Mode of Action in Plant –
Potassium Phosphonates are systematically absorbed by the plant and are mobile, within the plant, trans-locating to the new growth, via both the phloem element and the xylem. They are a highly soluble form of Phosphorus and Potassium, which is beneficial to plant growth, rooting and root development, accelerating foliar uptake of other cations such as potassium, calcium, magnesium, and most micro elements. Not only does phosphite help roots, but is actually beneficial to the regeneration of mycorrhizae on the roots of trees. Phosphorus and Potassium, are rapidly absorbed by the leaf tissue and roots for maximum and efficient plant use by moving systemically upward and downward in the plants vascular system, phloem and including the root system.
Once applied and rapidly absorbed, by the plant, phosphites undergo an oxidation or conversion process resulting in the continual release of soluble phosphorus. The phosphonates have been observed to activate defense mechanisms that kick into gear when attached by disease or insects. This product has fungistatic activity against major fungal pathogens and has shown to promote the trees natural defense systems capable of stimulating host defenses through induced systemic resistance. The mode of action of phosphorous acid is twofold, by acting first within the fungus, inhibiting fungus growth, and also by changing the nature of the fungal cell walls by activating the plants own immune defense response through rapid cytological action, and triggering other cellular phytoalexin accumulations and metabolic changes and other resistance inducers. Phosphonates are highly selective, non-toxic fungicides against numerous fungal pathogens, and provide both protective and curative responses against such plant diseases. It is a highly systemic sterol inhibitor that penetrates and Trans-locates, preventing fungal cell development, by interfering with cell wall formation and growth throughout the plant by inhibiting sterol biosynthesis. Once the phosphite moves up the tree and enters the leaves, it stimulates the production of infection-fighting chemicals within a layer known as the cambium.
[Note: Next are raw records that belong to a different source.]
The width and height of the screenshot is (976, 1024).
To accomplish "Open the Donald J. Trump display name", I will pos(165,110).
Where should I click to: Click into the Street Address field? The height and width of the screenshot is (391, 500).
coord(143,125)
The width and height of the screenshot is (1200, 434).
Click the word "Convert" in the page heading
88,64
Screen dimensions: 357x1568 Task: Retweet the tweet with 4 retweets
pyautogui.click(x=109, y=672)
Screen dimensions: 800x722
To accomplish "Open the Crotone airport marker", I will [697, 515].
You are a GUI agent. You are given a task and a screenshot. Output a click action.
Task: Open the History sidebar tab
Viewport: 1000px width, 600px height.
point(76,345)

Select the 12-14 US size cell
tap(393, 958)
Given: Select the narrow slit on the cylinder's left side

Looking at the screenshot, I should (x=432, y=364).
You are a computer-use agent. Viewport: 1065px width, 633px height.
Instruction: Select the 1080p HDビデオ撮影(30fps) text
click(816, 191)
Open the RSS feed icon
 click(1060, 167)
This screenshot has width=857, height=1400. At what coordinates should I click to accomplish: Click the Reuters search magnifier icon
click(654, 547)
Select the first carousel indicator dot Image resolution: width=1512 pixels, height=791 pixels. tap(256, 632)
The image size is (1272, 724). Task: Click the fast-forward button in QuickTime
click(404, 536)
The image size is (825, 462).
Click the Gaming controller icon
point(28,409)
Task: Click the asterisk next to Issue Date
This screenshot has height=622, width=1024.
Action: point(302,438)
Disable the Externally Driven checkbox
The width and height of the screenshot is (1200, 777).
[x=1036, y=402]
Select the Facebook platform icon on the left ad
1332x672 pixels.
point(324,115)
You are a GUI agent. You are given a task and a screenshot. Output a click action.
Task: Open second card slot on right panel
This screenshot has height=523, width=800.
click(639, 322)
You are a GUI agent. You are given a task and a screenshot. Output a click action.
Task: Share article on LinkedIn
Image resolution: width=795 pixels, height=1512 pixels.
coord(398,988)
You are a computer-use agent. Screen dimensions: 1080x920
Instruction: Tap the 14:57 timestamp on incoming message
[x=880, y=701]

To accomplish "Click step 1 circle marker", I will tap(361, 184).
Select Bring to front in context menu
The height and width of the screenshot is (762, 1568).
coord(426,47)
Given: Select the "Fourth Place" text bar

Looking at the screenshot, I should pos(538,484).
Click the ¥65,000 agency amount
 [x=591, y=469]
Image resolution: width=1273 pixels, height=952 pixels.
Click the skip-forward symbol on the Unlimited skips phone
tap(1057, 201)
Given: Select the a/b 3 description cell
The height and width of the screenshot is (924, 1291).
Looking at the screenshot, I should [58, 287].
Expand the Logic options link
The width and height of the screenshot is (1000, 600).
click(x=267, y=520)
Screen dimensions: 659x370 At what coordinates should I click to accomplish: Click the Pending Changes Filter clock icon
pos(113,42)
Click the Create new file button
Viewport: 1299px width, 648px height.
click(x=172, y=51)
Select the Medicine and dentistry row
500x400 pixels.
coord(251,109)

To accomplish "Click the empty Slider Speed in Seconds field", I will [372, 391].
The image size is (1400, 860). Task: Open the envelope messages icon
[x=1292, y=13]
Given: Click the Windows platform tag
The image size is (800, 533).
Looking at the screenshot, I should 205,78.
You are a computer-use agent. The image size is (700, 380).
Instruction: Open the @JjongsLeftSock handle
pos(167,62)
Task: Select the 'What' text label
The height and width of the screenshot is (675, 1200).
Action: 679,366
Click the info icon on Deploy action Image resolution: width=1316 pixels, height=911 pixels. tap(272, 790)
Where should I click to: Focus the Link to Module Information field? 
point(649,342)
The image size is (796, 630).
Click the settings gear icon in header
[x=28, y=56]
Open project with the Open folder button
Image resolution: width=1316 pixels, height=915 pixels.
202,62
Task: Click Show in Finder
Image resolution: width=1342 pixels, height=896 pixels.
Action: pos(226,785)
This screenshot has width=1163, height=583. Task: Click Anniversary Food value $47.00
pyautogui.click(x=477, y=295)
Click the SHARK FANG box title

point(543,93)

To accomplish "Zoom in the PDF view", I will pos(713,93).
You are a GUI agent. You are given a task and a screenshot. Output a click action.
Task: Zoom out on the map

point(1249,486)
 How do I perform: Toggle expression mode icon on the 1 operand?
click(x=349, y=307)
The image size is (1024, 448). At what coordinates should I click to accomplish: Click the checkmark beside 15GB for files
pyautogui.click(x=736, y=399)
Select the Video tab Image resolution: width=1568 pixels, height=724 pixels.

Phosphites are quickly absorbed by plants; therefore, they present a high degree of solubility and mobility. The systemic character (ascending and descending) and quick absorption by the roots, stems and leaves, allow various methods of application in accordance with the type of plant and characteristics of the pathogen to be controlled. The Phosphite is highly mobile in trees and moves bi-directional in the phloem and upward to the leaves in the vascular systems. Because Phosphite has one less oxygen molecule than phosphate, a higher degree of solubility and mobility, within the plant is achieved. This unique characteristic permits phosphites to be rapidly absorbed or taken up across the membranes of plant foliage and/or roots, in both their nutritive and plant protective roles, with immediate activity on contact.
The efficiency of phosphite application in certain pathosystems is due to the fact that the plant presents better assimilation in the presence of phosphorus, making it capable of activating defense.
Potassium phosphite moves through the plant fast, both by basipetal and acropetal transport. It stops mycelium growth and indirectly stimulates the resistance of plants because phosphite encourages the production ofelicitin, which increases immunity.